UNBC Northwest offers University Life 101 for young Aboriginal students

March 2, 2018

The University of Northern British Columbia is bringing its Spring into Transition program to its Terrace campus, which gives Aboriginal youth a taste of university life.

Not knowing what to expect may discourage any young person from attending a post-secondary institution. This is just one of the reasons why UNBC developed the Spring into Transition program as part of its Aboriginal Service Plan.

“Providing Aboriginal youth with an opportunity to experience University while they are still in their Secondary School years is important,” says Dr.
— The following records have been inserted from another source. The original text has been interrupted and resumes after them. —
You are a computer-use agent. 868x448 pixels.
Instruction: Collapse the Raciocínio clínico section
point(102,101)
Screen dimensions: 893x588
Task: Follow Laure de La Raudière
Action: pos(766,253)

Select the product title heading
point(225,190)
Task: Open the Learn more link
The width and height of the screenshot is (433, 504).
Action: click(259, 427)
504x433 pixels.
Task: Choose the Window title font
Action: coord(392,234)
Rheanna Robinson, Senior Advisor to the President on Aboriginal Relations at UNBC. “Not only may this ease the students' transition to post-secondary education, but the Spring into Transition program provides a significant opportunity to show the breadth and depth of supports available to students in higher learning institutions to bolster success.”

The program runs from March 12 – 16 and welcomes both Aboriginal learners and their communities to post-secondary education by providing an innovative, supportive, and highly engaged experiential learning experience.
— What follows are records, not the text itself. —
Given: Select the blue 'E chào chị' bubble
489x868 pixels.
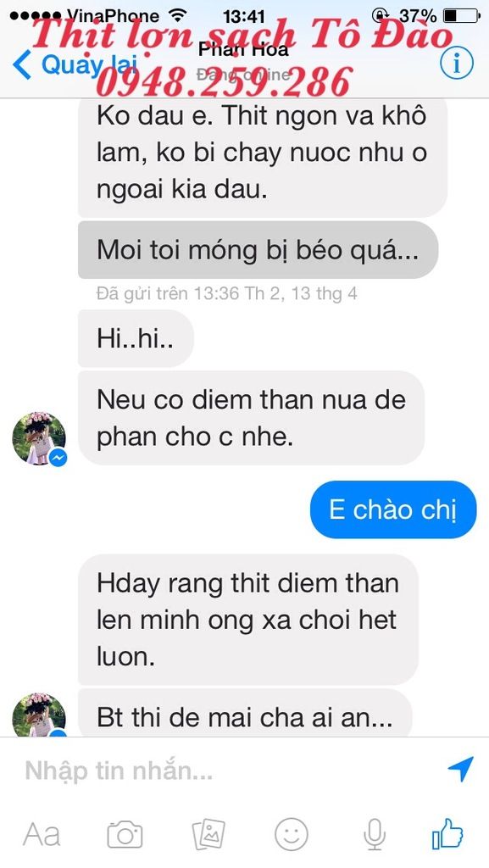Looking at the screenshot, I should point(392,509).
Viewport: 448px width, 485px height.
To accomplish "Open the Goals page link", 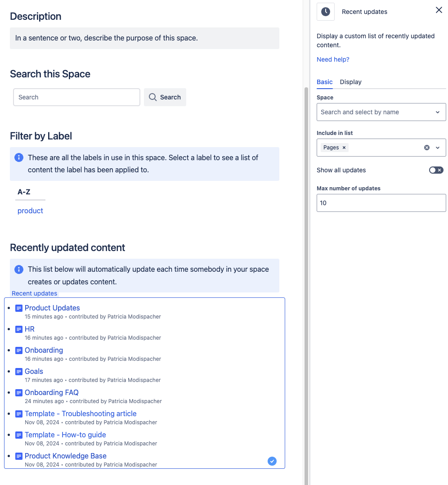I will (x=34, y=371).
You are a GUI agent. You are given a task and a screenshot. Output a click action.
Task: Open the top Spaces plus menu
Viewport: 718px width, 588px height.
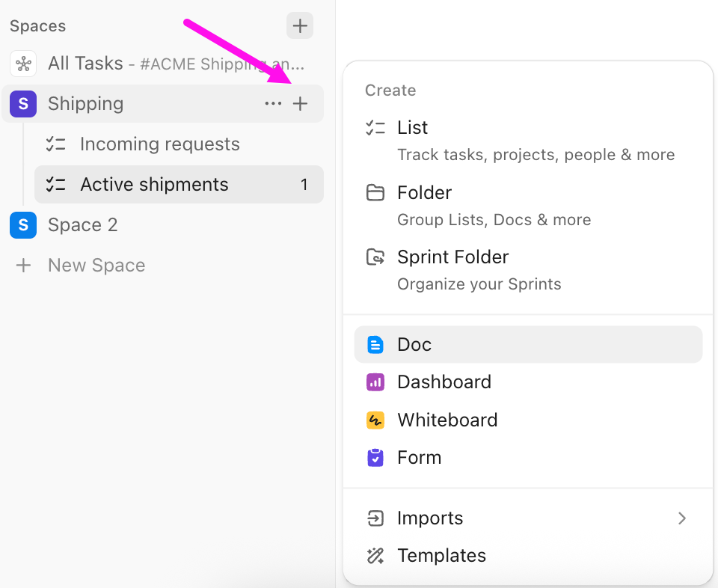coord(299,25)
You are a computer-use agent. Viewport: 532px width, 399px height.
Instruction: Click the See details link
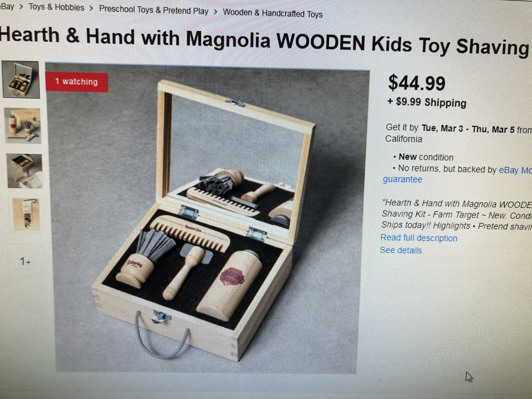[401, 250]
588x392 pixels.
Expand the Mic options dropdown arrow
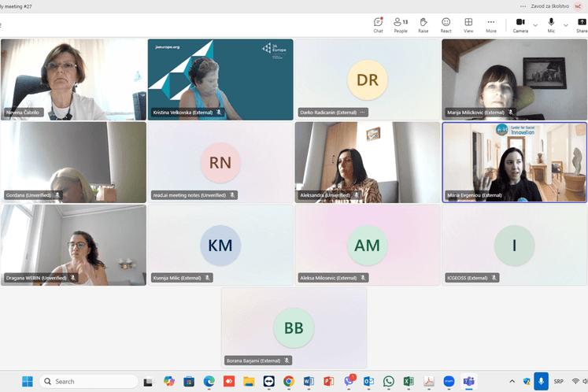566,25
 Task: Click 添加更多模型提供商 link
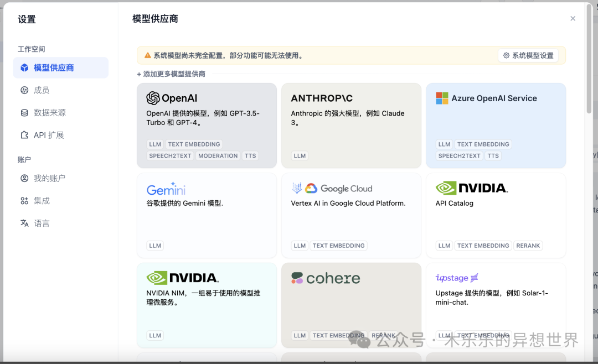click(171, 74)
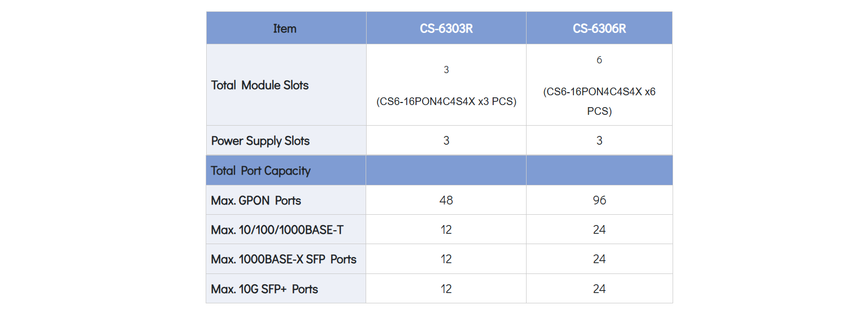Select the Total Module Slots row label

[260, 85]
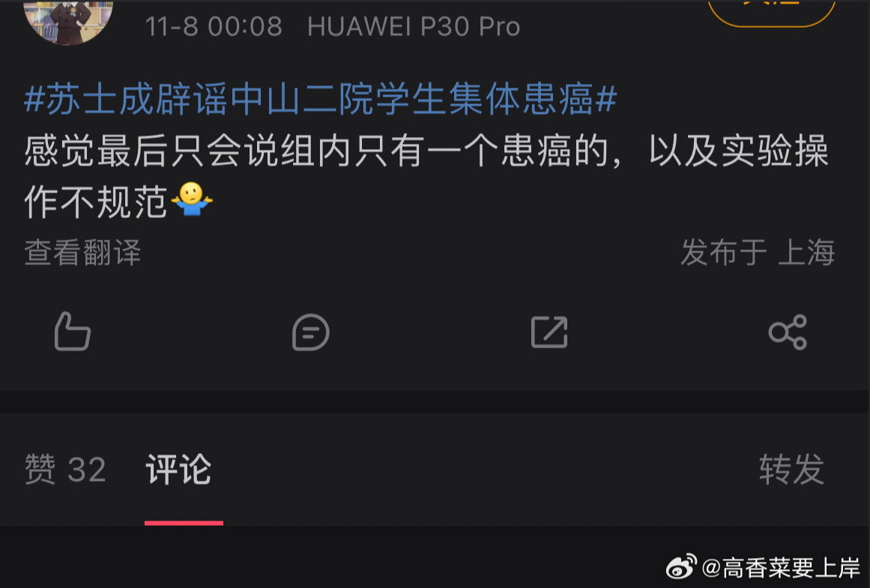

Open to Grade 11 and Grade 12 Aboriginal students from the Northwest region, students will master new learning strategies and participate in cultural activities, as well as meet and learn from Elders, guest speakers, and professors.

Students will be enrolled in ARTS 101: Learning Strategies, a UNBC course where they will identify their strengths as a student, recognize their skill sets, determine their career goals, and, learn how best to make a successful transition to university. Upon completion of the course, students will earn three University credits that are eligible towards a UNBC degree.

“The lectures, seminars, and culturally relevant experiential learning opportunities in the ARTS 101 course are an exciting way to introduce youth to University programming,” says Robinson. “The Spring into Transition program highlights the potential opportunities available through post-secondary learning, and also enables students to realize the contribution Aboriginal communities make to our campuses, as an integral part of the UNBC community.”

Although it is a new program to Terrace, Spring into Transition is in its fourth year at UNBC’s Prince George campus, with more than 50 enrollees to date. Past students have had a chance to meet with UNBC Elders to learn about First Nations cultural history in the area and participate in cultural activities; they visited the University’s science labs, and were able to build friendships with peers from other communities or bands.

Spring into Transition at UNBC Northwest Terrace campus is open to 28 participants. Anyone who wishes to enrol is encouraged to apply. The program supports all student fees, food, supplies and activities, and reimbursements of transportation costs will be provided for out of town students.